As they reported in Nature Medicine on Monday, Rappaport and her colleagues studied some 1,111 blood markers, ranging from proteins or small molecule metabolites to traditional clinical lab measures, in more than 1,200 participants in the Arivale wellness program. They analyzed the data alongside the individuals' polygenic risk scores and gut microbiome profiles from 16S ribosomal RNA.

By analyzing the multiomic data with machine learning approaches, the team put together a metabolomics-based BMI score and other biological BMI prediction scores that tracked more closely with metabolic features and gut microbial community composition than traditional BMI scores — results that were subsequently validated with data for another 1,834 individuals from the TwinsUK study.

"[W]e trained machine learning models to predict baseline BMI for each of the omics platforms (metabolomics, proteomics, and clinical labs) or in combination: metabolomics-based BMI (MetBMI), proteomics-based BMI (ProtBMI), clinical labs (chemistries)-based BMI (ChemBMI), and combined omics-based BMI (CombiBMI) models," the study's authors explained, noting that the "resulting models retained 62 metabolites, 30 proteins, 20 clinical laboratory tests, and 132 analytes" across all of the models.

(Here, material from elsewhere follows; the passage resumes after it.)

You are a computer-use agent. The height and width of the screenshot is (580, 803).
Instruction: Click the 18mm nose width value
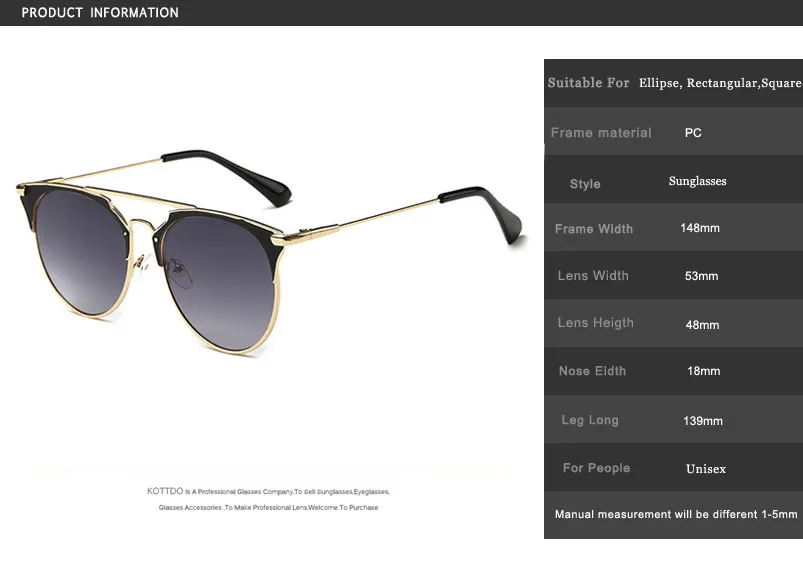704,371

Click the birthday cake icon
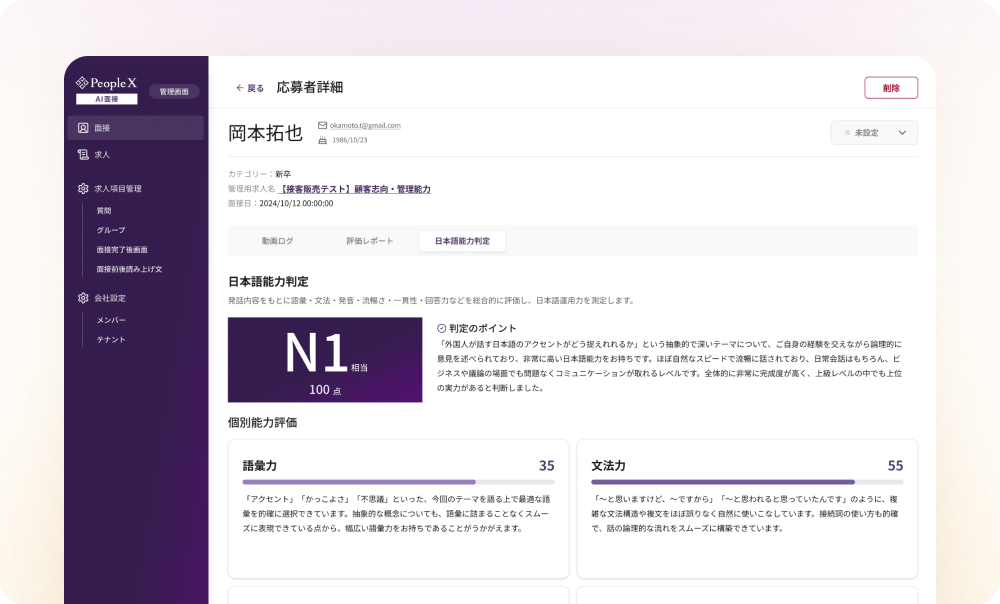[322, 140]
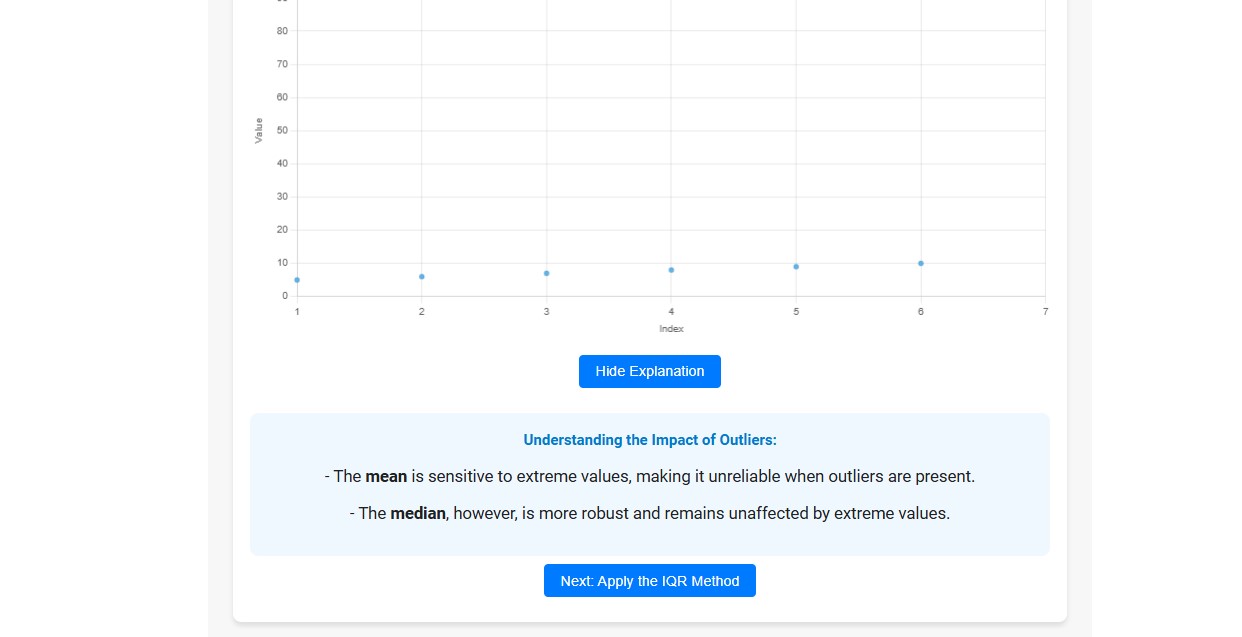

The omics-based bBMI models appeared to explain a large proportion of the variability found for classical BMI, the researchers explained, while maintaining associations with physiological, genetic, and lifestyle factors previously linked to classical BMI. 

Even so, the investigators saw intriguing patterns in the subset of individuals whose bBMI patterns differed from their classical BMI estimates. In particular, their results pointed to poorer metabolic health in individuals who had a "normal" classical BMI classification, but a higher-than-expected bBMI. On the other hand, metabolic health was better than expected in individuals with a low bBMI based on the omics-based signatures, despite an elevated classical BMI.

Likewise, in participants followed over time, lifestyle coaching and interventions around improved diet and exercise appeared to prompt pronounced metabolic responses, reflected in the MetBMI, even in the absence of weight loss. That appeared particularly true for individuals with higher bBMI scores who had normal BMI classifications by traditional measures.

"Although weight loss success rates are often low following lifestyle changes, there is evidence that these interventions can help prevent diabetes up to 20 years later, even if weight is regained," Rappaport added, noting that the long-term protective effect associated with improved metabolomic BMI measurements "underscores the importance of comprehensive molecular profiling in precision medicine to better understand the complex relationship between obesity, metabolic health, and chronic diseases."

With the available data, the team also confirmed blood biomarkers linked in the past to satiety and obesity, including specific metabolites such as uric acid, along with metabolism-, energy balance-, and inflammation-related proteins, including leptin, adiponectin, or FABP4.

"Our study not only confirmed these known associations, but also highlighted new candidate factors not previously measured, such as different forms of lipids," Rappaport said, explaining that the team's approach "further created a unique molecular signature of obesity, showing the diverse and complex connections between these molecules and how they influence our overall metabolic health."